_Textauszug_:

Ausgerechnet Umsatzwachstum aber, das zeigen die BCG-Analysen, ist der wichtigste Werttreiber für Aktien. Je länger der Betrachtungszeitraum, desto weniger fallen die anderen Werttreiber ins Gewicht. „Die Bewertung beliebter und daher teurer Aktien nähert sich langfristig der Bewertung der Masse der anderen Papiere immer wieder an“, erklärt BCG-Berater Plaschke, „auch die Werttreiber Schuldenabbau, Aktienrückkäufe und Optimierung der Gewinnmarge lassen sich nicht beliebig lange betreiben.“

Kaum Luft nach oben

Wachstum ist also Gold wert, wird aber künftig für die meisten Unternehmen nur sehr schwer zu erreichen sein. „Weil es insgesamt weniger Wachstum zu verteilen gibt, müssen Unternehmen sich bei ihren Wettbewerbern schadlos halten“, sagt Plaschke, „dieser härtere Wettbewerb wird die Gewinnmargen drücken.“ BCG geht daher bis 2020 nur noch von einem durchschnittlichen Wachstum der Unternehmensgewinne von drei bis vier Prozent aus, 1982 bis 2008 waren es im Schnitt 7,6 Prozent pro Jahr.

_Ziel der Aufgabe_:
Geben Sie aus dem Textauszug oben wortgetreu den Abschnitt aus, der mit den Worten „Kaum Luft nach“ einsetzt und mit „Prozent pro Jahr.“ schließt.

_Bereitgestelltes Material_:
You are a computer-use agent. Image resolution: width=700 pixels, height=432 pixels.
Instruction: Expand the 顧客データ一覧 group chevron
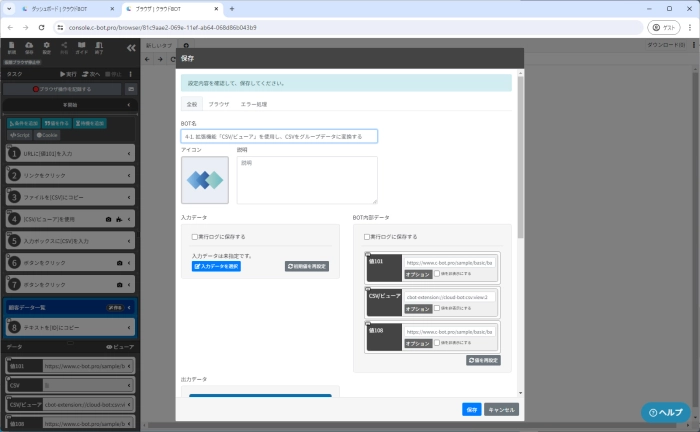coord(130,308)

_Endergebnis_:
Kaum Luft nach oben

Wachstum ist also Gold wert, wird aber künftig für die meisten Unternehmen nur sehr schwer zu erreichen sein. „Weil es insgesamt weniger Wachstum zu verteilen gibt, müssen Unternehmen sich bei ihren Wettbewerbern schadlos halten“, sagt Plaschke, „dieser härtere Wettbewerb wird die Gewinnmargen drücken.“ BCG geht daher bis 2020 nur noch von einem durchschnittlichen Wachstum der Unternehmensgewinne von drei bis vier Prozent aus, 1982 bis 2008 waren es im Schnitt 7,6 Prozent pro Jahr.